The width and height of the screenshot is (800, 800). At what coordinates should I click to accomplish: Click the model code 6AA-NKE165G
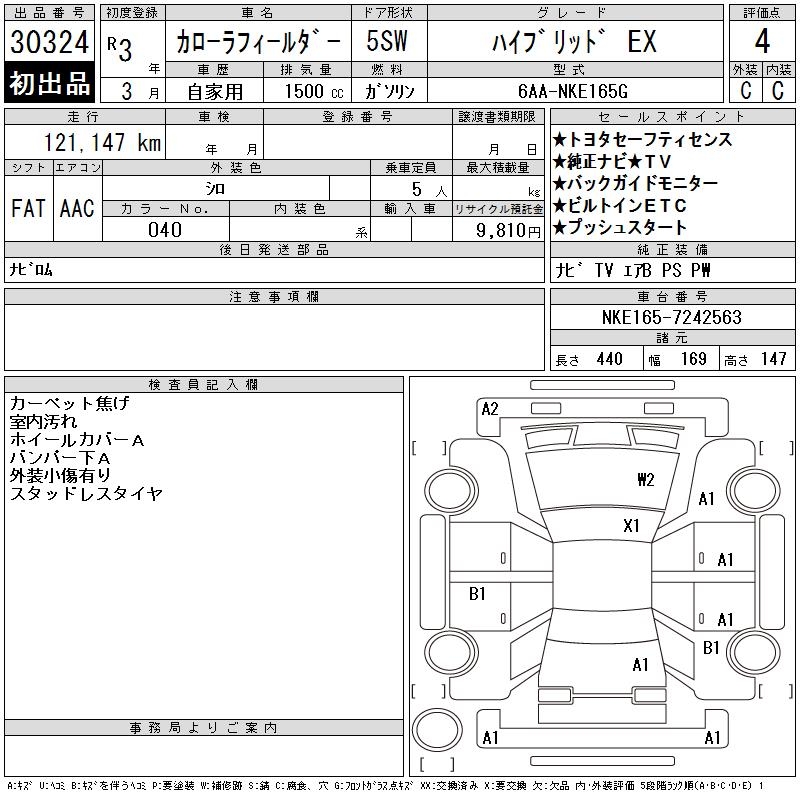click(x=573, y=91)
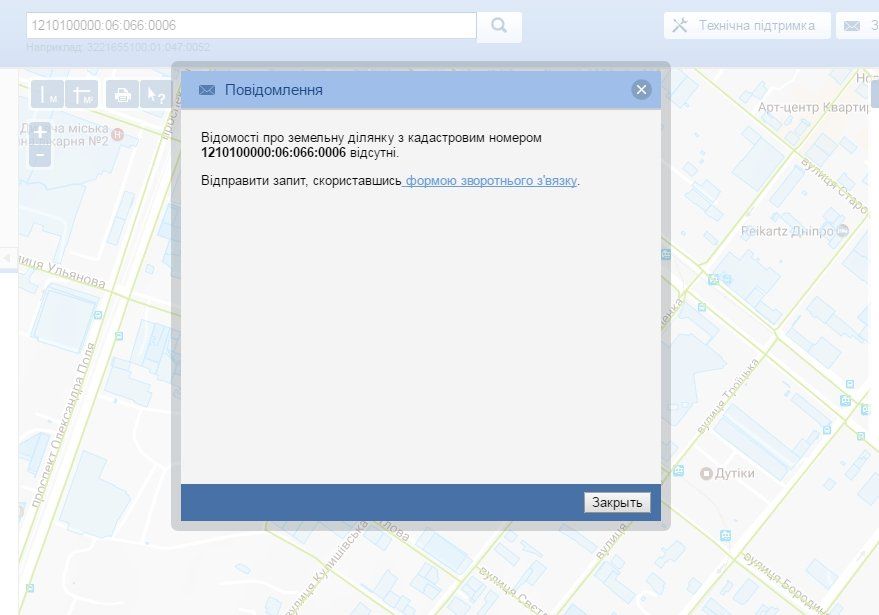Viewport: 879px width, 615px height.
Task: Select the distance measurement tool
Action: click(x=48, y=96)
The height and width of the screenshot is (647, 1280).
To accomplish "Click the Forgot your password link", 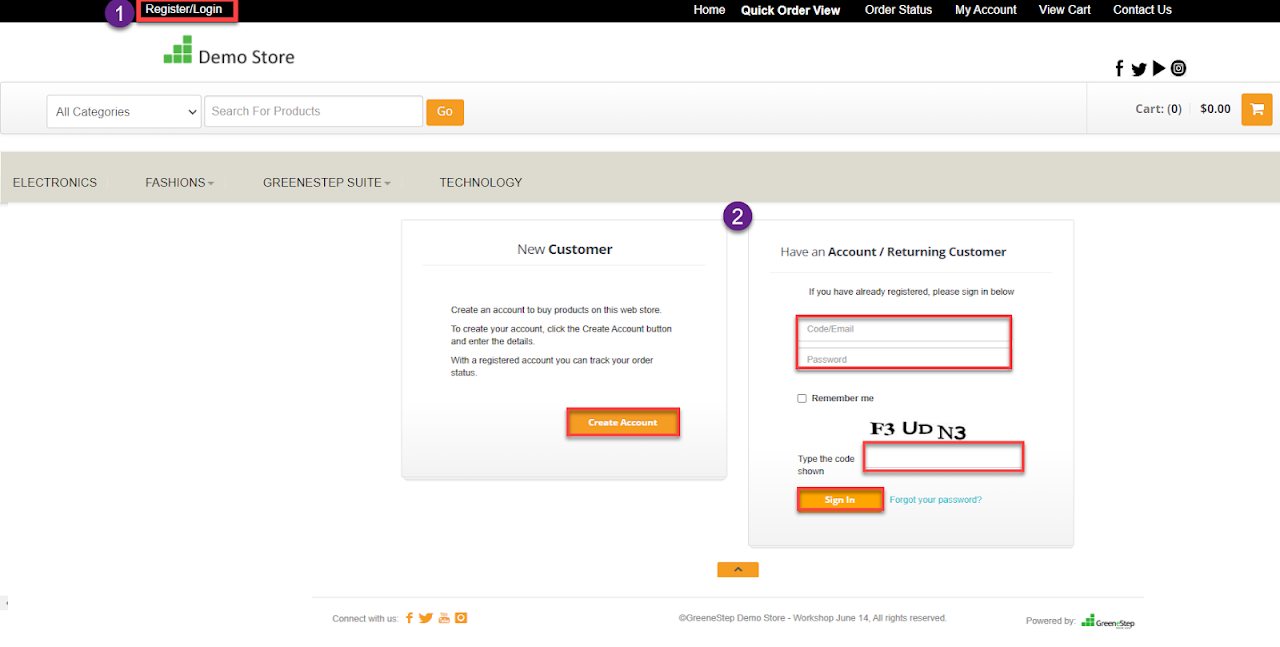I will (935, 500).

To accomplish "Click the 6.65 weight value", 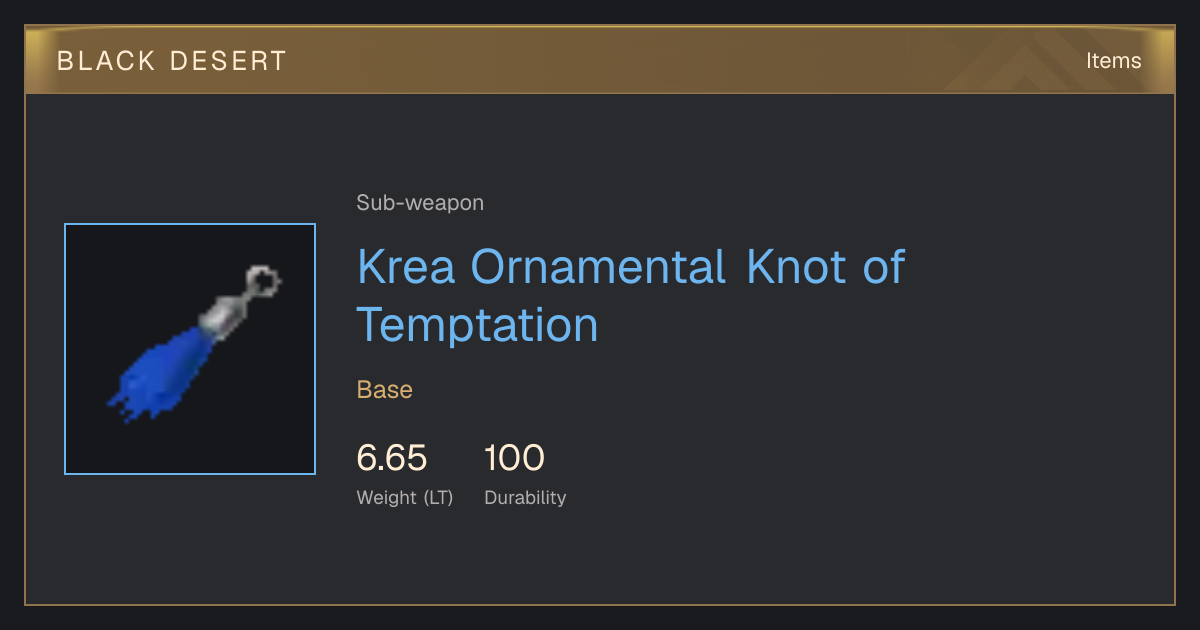I will [x=392, y=458].
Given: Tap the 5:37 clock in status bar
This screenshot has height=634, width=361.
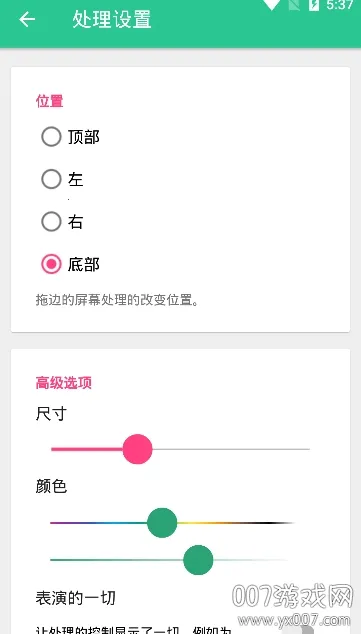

→ **EXERCISE**:
Beginning with the line containing "Given: Tap the 5:37 clock in status bar" and ending with the last line of the data above, repeat each line exactly. Include no pictures and no other lines.

→ **WRITTEN REPLY**:
Given: Tap the 5:37 clock in status bar
This screenshot has height=634, width=361.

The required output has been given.